ERS Research Findings
- Raising the blend limit to 15 percent, as is currently allowed for cars and light trucks manufactured since 2001, will forestall the effects of a blend wall, but only temporarily and only if the higher blends are available to consumers. 
- If the mandate for cellulosic biofuels under the RFS is met with ethanol after 2015, alternative methods of using ethanol must be found. Increasing the number of vehicles that consume E85 or blends greater than 10 percent ethanol is one option, but it would require time-consuming and costly development of supporting infrastructures, as well as an updated vehicle fleet. [3, 4]
- Using fuels that do not face the volume constraints of ethanol is another option. For instance, research into "drop-in" fuels that are nearly identical to conventional fuels is underway. Drop-in fuels are nearly perfect substitutes for gasoline or diesel and do not face vehicle or infrastructure constraints.

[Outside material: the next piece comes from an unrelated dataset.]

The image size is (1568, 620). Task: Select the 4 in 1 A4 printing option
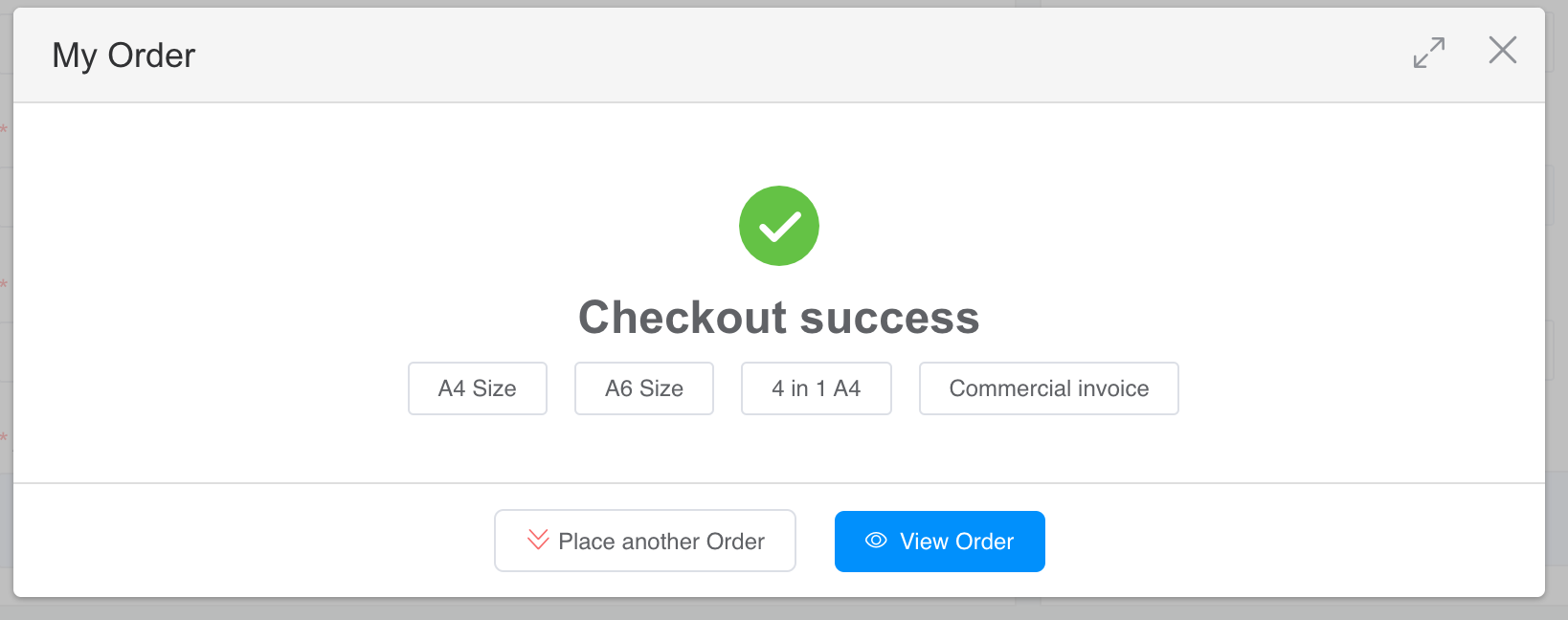point(816,388)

- Public policy, such as the 2008 Farm Bill, supports research and development of alternative fuels that circumvent the blend wall issue and also provides incentives for alternative ethanol blends such as E85.
- For cellulosic biofuels to become commercially viable, the cost of conversion must be reduced. [3, 4]
- To meet the mandate, next generation feedstock availability must expand to meet future demands. Significant obstacles exist to the production, harvesting, transport, and storage of these bulky feedstock materials. [12, 14]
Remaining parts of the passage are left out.